When you contrast these products with the state pension, they are pretty easy products to understand. They have to be explained and they have to be communicated. They will take time. We need to ensure that we use nice, easy and real terminology and not jargon when we do so. Certainly with the lifetime ISA, it is going to take five, six or seven years before it becomes a steady part of what people do. Certainly on the pensions side, the lifetime ISA is easier because it is really the help to buy ISA with some tweaks—that is all it is—and we have already started to do the education process on that.
The argument that they are too complicated is just a complete load of palpable balderdash. It sounds like an industry that is already making a lot of money from one product that does not want to see competition to it. I do not want to see competition to it when it is not right for punters, but when it is right for them and it is a good product, we should be offering it, and we should be slightly careful not to listen to people making bogus excuses because they are rent-seeking.

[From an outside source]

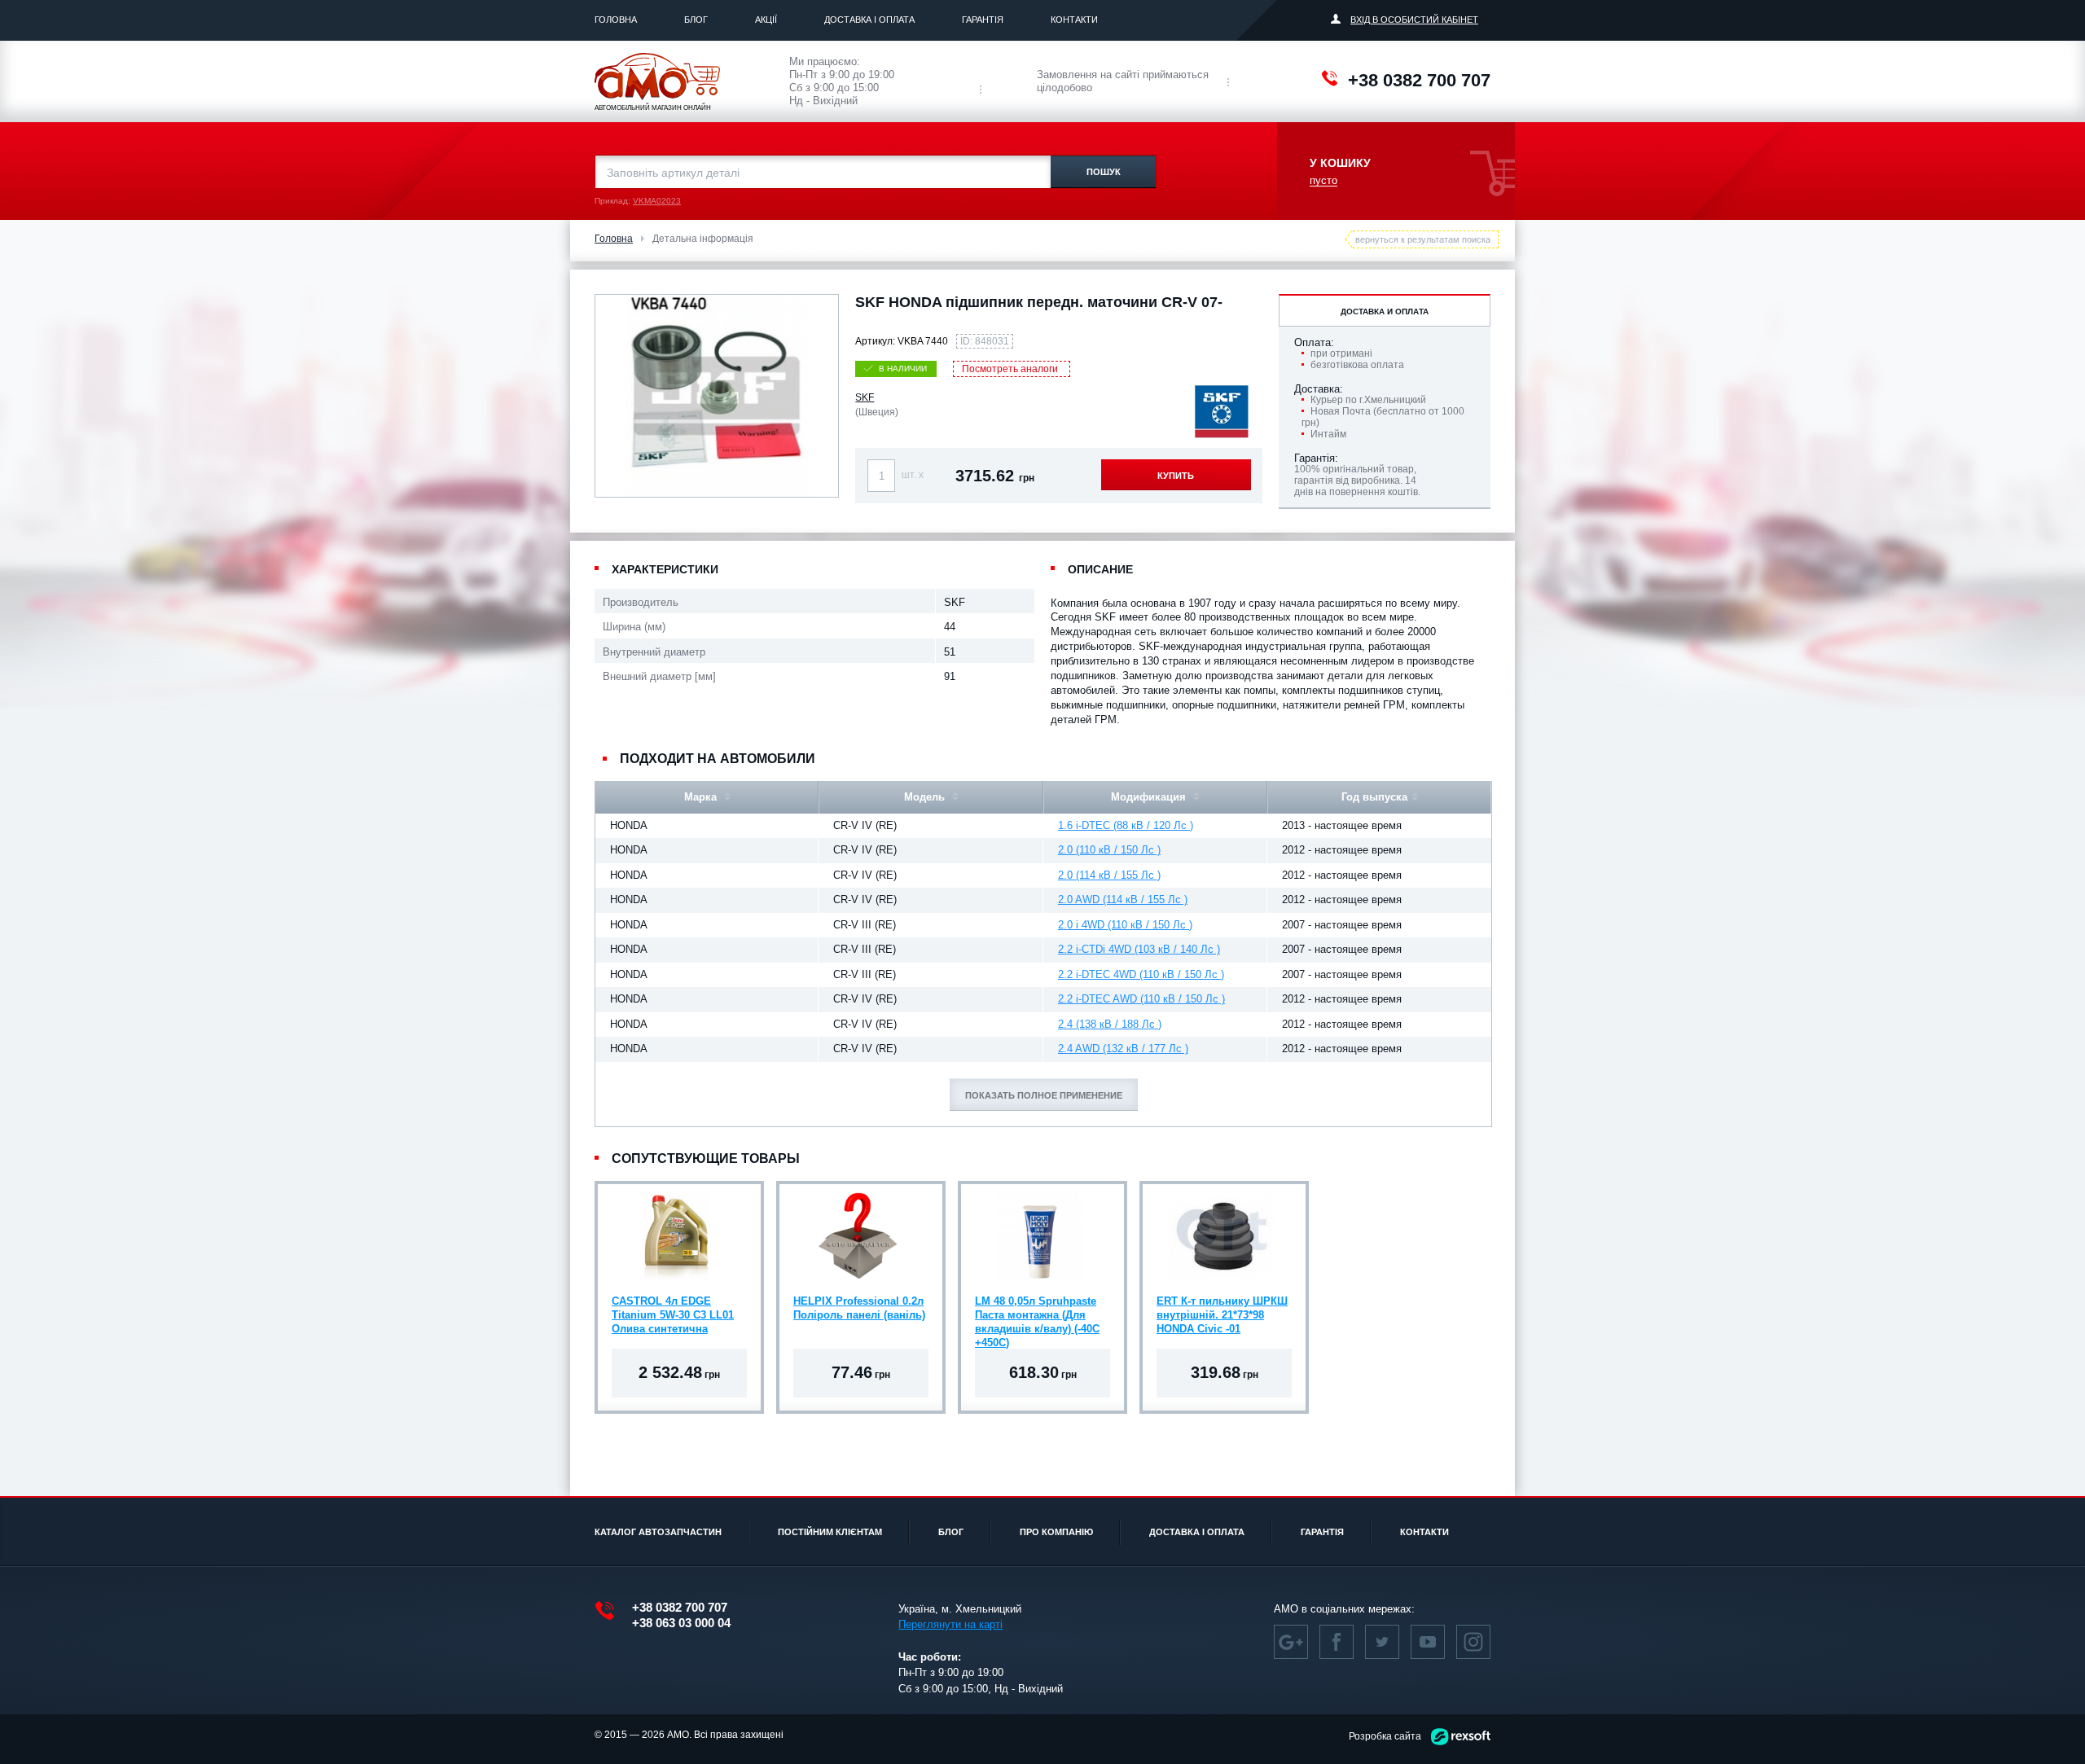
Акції (766, 19)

Jonquil Lowe: No, I do not think we have the detailed number crunching that you are after. It would be a really interesting thing to do, but it is always difficult to have these discussions because you are talking about different cohorts of people. The women who are currently retired and on low pensions did not experience the same set of circumstances as women today. Certainly, the state pension system now has much better protection for people who are caring, which is unlike the private pension system—
Adjourned till Thursday 27 October at half-past Eleven o’clock.